WHAT YOU NEED TO DO - List every numbered section heading in the Arsenal 2-1 Sunderland report.

DOCUMENT EXTRACT -
::::::
Eight points on Arsenal 2-1 Sunderland

Isn’t it nice to have normality for once? In a sense, this was a typical Arsenal home performance. They dominated the first quarter of the match and for all the world looked like their technical superiority will run wild before a chronic aberration before half-time contrived to throw open the game. The rest of the match is then played in the attacking half as Arsenal push forward in search of the winner. Robin van Persie provided it and also opened the scoring, taking his tally in 2011 to 23 goals in 25 games. It’s a fantastic return but one that highlights the imbalances of this Arsenal side, namely the reliance on their captain. Here are some observations from the 2-1 win over Sunderland.

1. Little Mozart pulls the strings

Arsenal showed great link-up and interchange in the first 25 minutes and much of the reason why was the ambiguity the midfield three played with. Mikel Arteta often dropped deep to pick up the ball thus allowing Alex Song to push up while Tomáš Rosický roamed. As a result Sunderland found it difficult to mark. They matched up in the centre in terms of formations, both sides playing a variant of the 4-3-3 although Sunderland’s was much more defensive; a 4-5-1 in fact. Rosický in particular, revelled from the extra movement around him and was key in the first goal. He gave Arsenal an urgency on the ball and as displayed by his passing graphic, made a number of passes in the final third. It’s a shame he couldn’t sustain it but that was perhaps expected, having come off a gruelling international schedule. Nonetheless, his replacement, Yossi Benayoun, showed spark after coming on. Most encouragingly though, is Rosický’s with Arteta which looks very impressive.



2. Reliant on Robin?

There are some statistics which suggest Robin van Persie has had to play more orthodox this season (such as no. of dribbles, dispossessed) although they’re not as revealing as his main stat; the goals he has scored. 51% of Arsenal’s league goals in 2011 have come from the Dutchman and he looked Arsenal’s best chance of scoring on Sunday. He’s crucial to the way Arsenal play but the team might not be as reliant on van Persie as the statistics seem to suggest. That’s because Arséne Wenger simply hasn’t given as much game time to his other strikers, tending to stick to what works. And that means more minutes – and invariably goals – for van Persie.

3. Mikel Arteta: the new Denilson

But only better. Arséne Wenger may have searched long and hard for a replacement for Cesc Fábregas but his most taxing search has been looking for a second-function midfielder to give security to Arsenal when they attack. After Gilberto, Flamini, Denilson, Diaby and Wilshere have all played that role while Melo and M’vila had been heavily linked and Arteta is the newest name on the list. He gives Arsenal “technical security,” as Wenger said after the 1-0 win over Swansea but he has measured his sharp passing with discipline, something which Arsenal sorely need.

Replace Denilson with Arteta in this quote Wenger made in 2009 of the Brazilian on loan at São Paulo but make sure you repeat the caveat “only better” when you finish.
::::::
RECORDS -
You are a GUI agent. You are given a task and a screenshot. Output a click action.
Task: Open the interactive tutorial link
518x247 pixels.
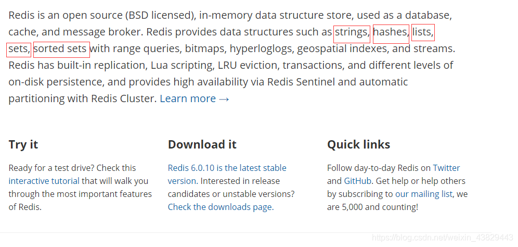click(x=44, y=181)
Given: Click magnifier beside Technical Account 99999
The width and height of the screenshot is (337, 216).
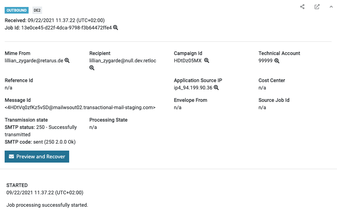Looking at the screenshot, I should pyautogui.click(x=277, y=60).
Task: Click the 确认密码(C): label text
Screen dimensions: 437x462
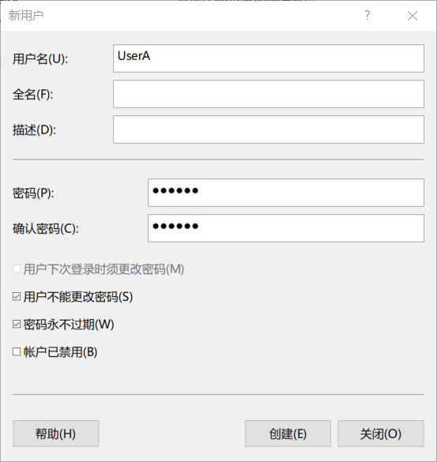Action: point(46,229)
::::::
CORRECT ANSWER -
1. Little Mozart pulls the strings
2. Reliant on Robin?
3. Mikel Arteta: the new Denilson